» DATA RECORDS:
########

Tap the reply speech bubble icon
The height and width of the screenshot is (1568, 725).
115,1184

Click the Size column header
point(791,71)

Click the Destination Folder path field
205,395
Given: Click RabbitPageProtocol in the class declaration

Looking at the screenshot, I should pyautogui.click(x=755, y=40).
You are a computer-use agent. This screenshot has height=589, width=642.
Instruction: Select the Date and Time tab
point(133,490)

########

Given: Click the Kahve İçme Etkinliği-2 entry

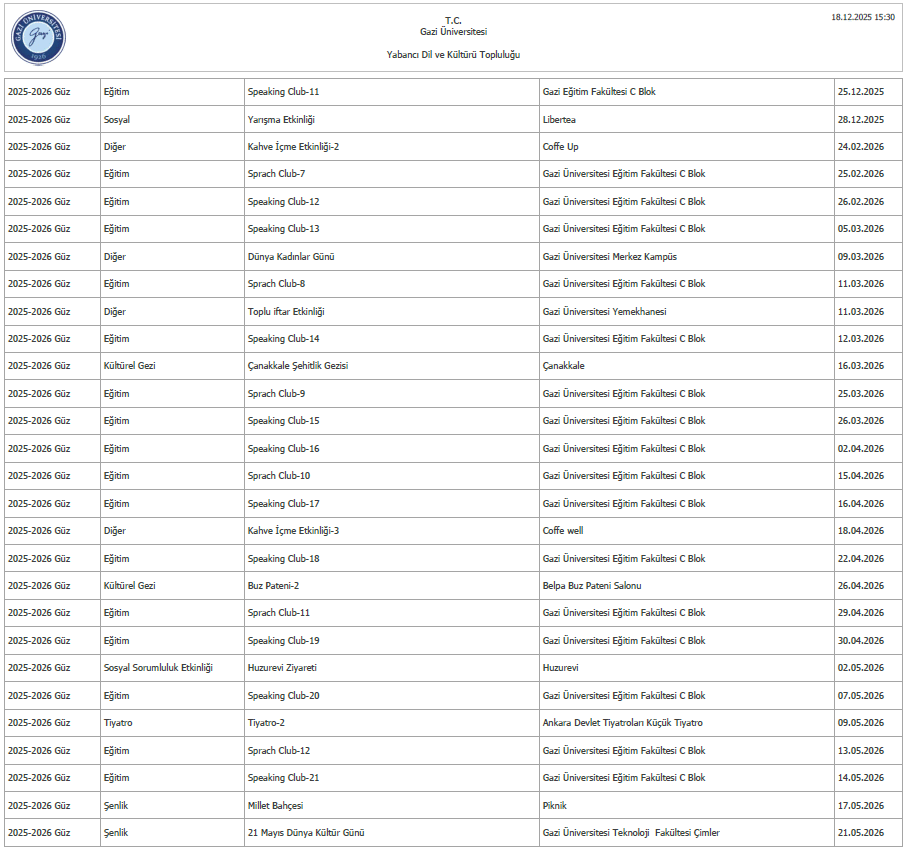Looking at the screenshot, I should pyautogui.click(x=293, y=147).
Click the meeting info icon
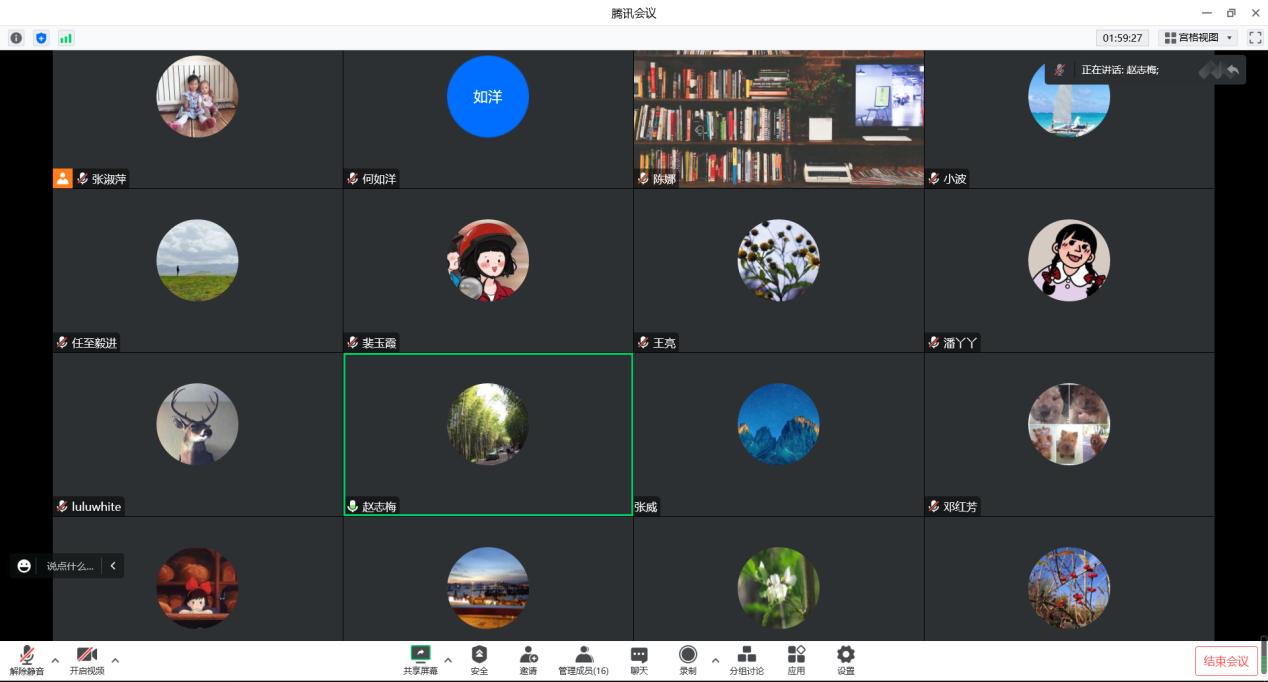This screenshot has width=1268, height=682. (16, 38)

########

» WHAT NEEDS TO BE DONE: The range runs from the line above containing "Click the Size column header" to the line containing "You are a computer-use", inclusive. Restate those lines word for word and no others.

» TASK OUTPUT:
Click the Size column header
point(791,71)

Click the Destination Folder path field
205,395
Given: Click RabbitPageProtocol in the class declaration

Looking at the screenshot, I should pyautogui.click(x=755, y=40).
You are a computer-use agent. This screenshot has height=589, width=642.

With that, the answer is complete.